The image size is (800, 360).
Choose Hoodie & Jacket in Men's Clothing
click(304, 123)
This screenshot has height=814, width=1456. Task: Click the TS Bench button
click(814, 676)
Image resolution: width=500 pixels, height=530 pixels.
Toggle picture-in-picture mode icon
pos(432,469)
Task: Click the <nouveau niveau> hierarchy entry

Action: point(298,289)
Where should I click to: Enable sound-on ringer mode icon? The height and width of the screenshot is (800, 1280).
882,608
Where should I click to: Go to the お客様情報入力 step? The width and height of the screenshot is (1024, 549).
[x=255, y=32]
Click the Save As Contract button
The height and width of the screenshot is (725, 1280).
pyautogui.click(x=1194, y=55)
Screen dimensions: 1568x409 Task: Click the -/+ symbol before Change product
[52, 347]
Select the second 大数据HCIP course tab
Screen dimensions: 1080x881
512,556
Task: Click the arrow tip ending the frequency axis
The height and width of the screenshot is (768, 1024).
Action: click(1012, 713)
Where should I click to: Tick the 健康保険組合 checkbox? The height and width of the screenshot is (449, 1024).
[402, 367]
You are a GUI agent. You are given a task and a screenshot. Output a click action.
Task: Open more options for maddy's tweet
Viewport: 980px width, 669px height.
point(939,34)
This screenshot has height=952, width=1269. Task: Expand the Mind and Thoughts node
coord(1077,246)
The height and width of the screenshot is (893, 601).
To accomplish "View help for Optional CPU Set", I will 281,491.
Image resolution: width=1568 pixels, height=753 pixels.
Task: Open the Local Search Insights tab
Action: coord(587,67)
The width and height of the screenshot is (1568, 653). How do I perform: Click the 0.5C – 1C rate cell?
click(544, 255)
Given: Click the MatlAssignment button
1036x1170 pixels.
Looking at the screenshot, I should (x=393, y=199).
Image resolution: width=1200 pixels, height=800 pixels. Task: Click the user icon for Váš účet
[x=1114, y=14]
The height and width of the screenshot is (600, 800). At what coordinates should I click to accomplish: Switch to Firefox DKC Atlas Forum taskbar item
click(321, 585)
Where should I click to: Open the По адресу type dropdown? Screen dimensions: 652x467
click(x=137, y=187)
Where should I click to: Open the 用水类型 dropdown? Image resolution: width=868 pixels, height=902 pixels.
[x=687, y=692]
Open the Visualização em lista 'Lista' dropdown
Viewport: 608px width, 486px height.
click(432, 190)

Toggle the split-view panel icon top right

**WRITTEN PROBLEM:** Swap "dropdown" for "menu" wherever it appears in the records above, and reproduce them with everything else unchanged.

**TASK RESULT:**
The image size is (800, 360).
Choose Hoodie & Jacket in Men's Clothing
click(304, 123)
This screenshot has height=814, width=1456. Task: Click the TS Bench button
click(814, 676)
Image resolution: width=500 pixels, height=530 pixels.
Toggle picture-in-picture mode icon
pos(432,469)
Task: Click the <nouveau niveau> hierarchy entry

Action: point(298,289)
Where should I click to: Enable sound-on ringer mode icon? The height and width of the screenshot is (800, 1280).
882,608
Where should I click to: Go to the お客様情報入力 step? The width and height of the screenshot is (1024, 549).
[x=255, y=32]
Click the Save As Contract button
The height and width of the screenshot is (725, 1280).
pyautogui.click(x=1194, y=55)
Screen dimensions: 1568x409 Task: Click the -/+ symbol before Change product
[52, 347]
Select the second 大数据HCIP course tab
Screen dimensions: 1080x881
512,556
Task: Click the arrow tip ending the frequency axis
The height and width of the screenshot is (768, 1024).
Action: click(1012, 713)
Where should I click to: Tick the 健康保険組合 checkbox? The height and width of the screenshot is (449, 1024).
[402, 367]
You are a GUI agent. You are given a task and a screenshot. Output a click action.
Task: Open more options for maddy's tweet
Viewport: 980px width, 669px height.
point(939,34)
This screenshot has height=952, width=1269. Task: Expand the Mind and Thoughts node
coord(1077,246)
The height and width of the screenshot is (893, 601).
To accomplish "View help for Optional CPU Set", I will 281,491.
Image resolution: width=1568 pixels, height=753 pixels.
Task: Open the Local Search Insights tab
Action: coord(587,67)
The width and height of the screenshot is (1568, 653). How do I perform: Click the 0.5C – 1C rate cell?
click(544, 255)
Given: Click the MatlAssignment button
1036x1170 pixels.
Looking at the screenshot, I should (x=393, y=199).
Image resolution: width=1200 pixels, height=800 pixels. Task: Click the user icon for Váš účet
[x=1114, y=14]
The height and width of the screenshot is (600, 800). At what coordinates should I click to accomplish: Switch to Firefox DKC Atlas Forum taskbar item
click(321, 585)
Where should I click to: Open the По адресу type menu? Screen dimensions: 652x467
click(x=137, y=187)
Where should I click to: Open the 用水类型 menu? Image resolution: width=868 pixels, height=902 pixels.
[x=687, y=692]
Open the Visualização em lista 'Lista' menu
Viewport: 608px width, 486px height.
click(432, 190)

Toggle the split-view panel icon top right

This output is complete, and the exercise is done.